A exceção nas grandes cidades foi Bogotá, cidade de Santos, mais aberta e cosmopolita. Mas no geral é a população das cidades que mais questiona os acordos, alega que falta definir melhor alguns pontos. Uma parte da população não se dá conta de que o mais importante agora é a superação de uma etapa da sua história, que é a do conflito armado. É hora de começar a perdoar, como já se fez com outros grupos, como os próprios paramilitares, que já tiveram vários membros anistiados, algo pouco lembrado. No entanto, as FARCs são muito odiadas por uma parte da população e fica evidente a relação ruim entre setores médios e a guerrilha.

 

Correio da Cidadania: Em relação ao Brasil, pouco se falou do plebiscito por aqui, apesar do interesse geral pela estabilidade na região e da participação nos diálogos. No entanto, a ausência do chanceler Serra em sua assinatura já significava um recado, além da participação de alguns marqueteiros próximos ao governo Temer na campanha pelo Não. Acredita que também houve uma campanha de desinformação pelo Não?

 

Agnese Marra: A campanha do Não, de fato, contou com marqueteiros de outros países, que obviamente contribuíram para manipular algumas informações a seu favor. O Brasil era mediador dos acordos e agora, até pelo momento, sob o governo Temer, não há mais interesse em auxiliar na busca pela paz.

 

Os ânimos em torno do plebiscito têm algumas semelhanças com algumas coisas que permearam o impeachment de Dilma. Assim, fica a impressão de que para alguns é bom manter um clima de polarização nas sociedades dos países da região, uma oposição, não se sabe até que ponto real, entre esquerda e direita.

****************************************

* **Tarefa proposta 1**
Indique se cada afirmação abaixo está de acordo com o trecho, respondendo sim ou não e citando literalmente as palavras decisivas: (a) Bogotá foi uma exceção entre as grandes cidades; (b) o chanceler Serra esteve presente na assinatura dos acordos; (c) segundo Agnese Marra, a campanha do Não contou somente com marqueteiros colombianos.
* **Tarefa proposta 2**
Reproduza fielmente as linhas das entradas que vão da linha com "Click inside the Search field" até a linha com "Action: [x=269, y=35]", incluindo ambas.

* **Dados exibidos**
****************************************

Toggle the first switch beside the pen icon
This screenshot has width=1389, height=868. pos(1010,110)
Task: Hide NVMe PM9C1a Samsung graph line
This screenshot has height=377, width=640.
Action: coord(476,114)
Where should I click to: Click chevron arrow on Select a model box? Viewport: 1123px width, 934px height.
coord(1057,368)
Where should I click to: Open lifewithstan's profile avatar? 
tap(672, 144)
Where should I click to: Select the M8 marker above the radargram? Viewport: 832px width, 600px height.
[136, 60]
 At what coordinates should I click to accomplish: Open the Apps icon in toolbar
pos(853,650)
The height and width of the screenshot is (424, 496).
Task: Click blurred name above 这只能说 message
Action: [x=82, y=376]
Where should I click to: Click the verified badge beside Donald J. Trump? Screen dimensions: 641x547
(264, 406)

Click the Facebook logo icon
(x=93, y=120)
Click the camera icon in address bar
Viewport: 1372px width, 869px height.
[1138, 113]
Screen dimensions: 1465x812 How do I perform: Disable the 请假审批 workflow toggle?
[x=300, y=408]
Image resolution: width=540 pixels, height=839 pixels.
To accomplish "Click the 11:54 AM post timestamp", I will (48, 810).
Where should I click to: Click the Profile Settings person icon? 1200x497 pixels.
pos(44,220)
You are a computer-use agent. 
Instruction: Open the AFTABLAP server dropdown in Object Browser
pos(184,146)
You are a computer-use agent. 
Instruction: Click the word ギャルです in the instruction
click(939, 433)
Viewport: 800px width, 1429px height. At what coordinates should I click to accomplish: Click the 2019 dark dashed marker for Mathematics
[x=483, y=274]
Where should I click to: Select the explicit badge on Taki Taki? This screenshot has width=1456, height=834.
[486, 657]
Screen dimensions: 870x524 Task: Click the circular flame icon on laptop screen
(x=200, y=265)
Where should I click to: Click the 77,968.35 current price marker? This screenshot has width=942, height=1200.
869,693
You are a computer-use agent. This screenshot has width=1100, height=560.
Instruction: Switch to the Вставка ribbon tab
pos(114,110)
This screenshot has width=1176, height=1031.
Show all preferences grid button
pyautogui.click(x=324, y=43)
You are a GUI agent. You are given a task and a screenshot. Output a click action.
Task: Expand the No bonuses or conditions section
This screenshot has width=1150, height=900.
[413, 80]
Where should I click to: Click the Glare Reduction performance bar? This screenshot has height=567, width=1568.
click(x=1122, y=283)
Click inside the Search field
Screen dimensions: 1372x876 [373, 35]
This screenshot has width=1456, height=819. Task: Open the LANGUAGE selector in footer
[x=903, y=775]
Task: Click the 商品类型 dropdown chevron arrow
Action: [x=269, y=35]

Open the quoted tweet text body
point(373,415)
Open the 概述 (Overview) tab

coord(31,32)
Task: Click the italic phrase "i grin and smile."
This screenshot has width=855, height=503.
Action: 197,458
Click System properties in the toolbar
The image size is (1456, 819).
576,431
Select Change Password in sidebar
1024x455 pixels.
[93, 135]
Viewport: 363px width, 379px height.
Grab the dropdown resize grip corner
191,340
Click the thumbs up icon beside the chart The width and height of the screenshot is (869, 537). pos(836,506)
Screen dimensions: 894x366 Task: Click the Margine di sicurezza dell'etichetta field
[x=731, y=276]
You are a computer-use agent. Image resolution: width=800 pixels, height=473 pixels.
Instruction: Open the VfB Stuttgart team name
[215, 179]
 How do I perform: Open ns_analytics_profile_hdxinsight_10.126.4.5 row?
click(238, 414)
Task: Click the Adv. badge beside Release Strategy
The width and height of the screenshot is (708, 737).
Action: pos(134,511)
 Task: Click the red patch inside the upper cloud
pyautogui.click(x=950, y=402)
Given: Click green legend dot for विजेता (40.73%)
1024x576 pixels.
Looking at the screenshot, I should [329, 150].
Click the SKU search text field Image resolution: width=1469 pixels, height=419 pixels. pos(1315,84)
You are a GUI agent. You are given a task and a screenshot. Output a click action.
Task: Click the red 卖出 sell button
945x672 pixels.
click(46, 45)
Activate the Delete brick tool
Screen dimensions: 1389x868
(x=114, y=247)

****************************************

* **Resposta 1**
(a) Sim: "A exceção nas grandes cidades foi Bogotá, cidade de Santos, mais aberta e cosmopolita."
(b) Não: "a ausência do chanceler Serra em sua assinatura já significava um recado"
(c) Não: "A campanha do Não, de fato, contou com marqueteiros de outros países"

* **Resposta 2**
Click inside the Search field
Screen dimensions: 1372x876 [373, 35]
This screenshot has width=1456, height=819. Task: Open the LANGUAGE selector in footer
[x=903, y=775]
Task: Click the 商品类型 dropdown chevron arrow
Action: [x=269, y=35]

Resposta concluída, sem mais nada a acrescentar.